** Supplied text **
Rising
Seas Could Leave
Millions Homeless In Asia
By Michael Perry
11 October, 2006
Reuters
Millions of people could become
homeless in the Asia-Pacific region by 2070 due to rising sea levels,
with Bangladesh, India, Vietnam, China and Pacific islands most at risk,
says Australia's top scientific body.
A climate change report by
the Commonwealth Scientific and Industrial Research Organization (CSIRO)
found global warming in the Asia Pacific region could cause sea levels
to rise by up to 16 cm (six inches) by 2030 and up to 50 cm (19 inches)
by 2070.
Rising temperatures will also result in increased rainfall during the
summer monsoon season in Asia and could cause more intense tropical
storms, inundating low-lying coastal villages.
"The coastlines of Asia-Pacific
nations are generally highly vulnerable to the effects of climate change,
particularly sea-level rise caused by rising global temperatures,"
said the CSIRO report released on Monday.

** Raw data **
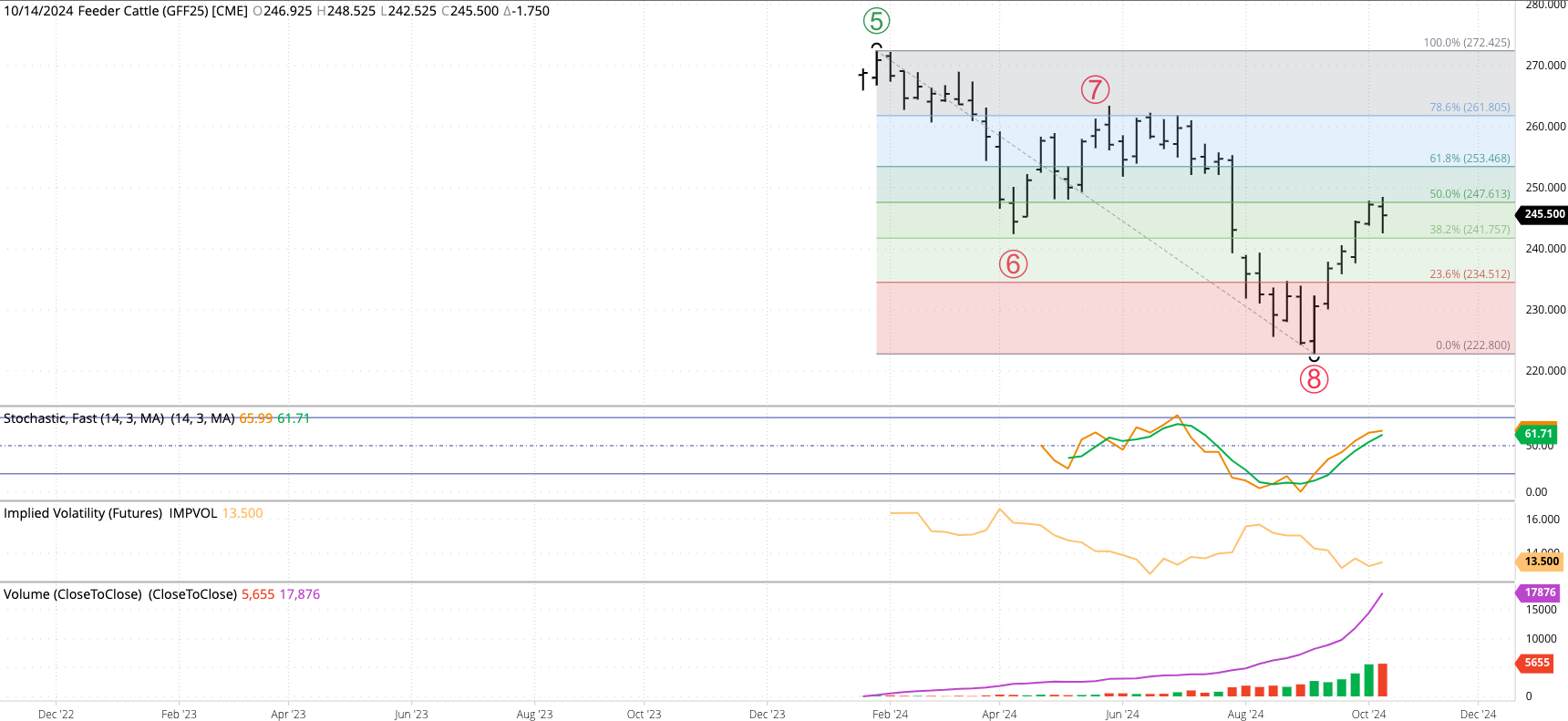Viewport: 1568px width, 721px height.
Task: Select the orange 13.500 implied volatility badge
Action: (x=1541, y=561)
---
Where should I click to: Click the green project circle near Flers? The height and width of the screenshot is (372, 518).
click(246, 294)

** Required action 1 **
From the sea-level article above, list every place it names as most at risk from rising seas.
** Required action 2 **
In the sea-level article above, reproduce everything from "Rising temperatures will" down to "released on Monday.".

** Written response 1 **
Bangladesh, India, Vietnam, China, Pacific islands

** Written response 2 **
Rising temperatures will also result in increased rainfall during the
summer monsoon season in Asia and could cause more intense tropical
storms, inundating low-lying coastal villages.
"The coastlines of Asia-Pacific
nations are generally highly vulnerable to the effects of climate change,
particularly sea-level rise caused by rising global temperatures,"
said the CSIRO report released on Monday.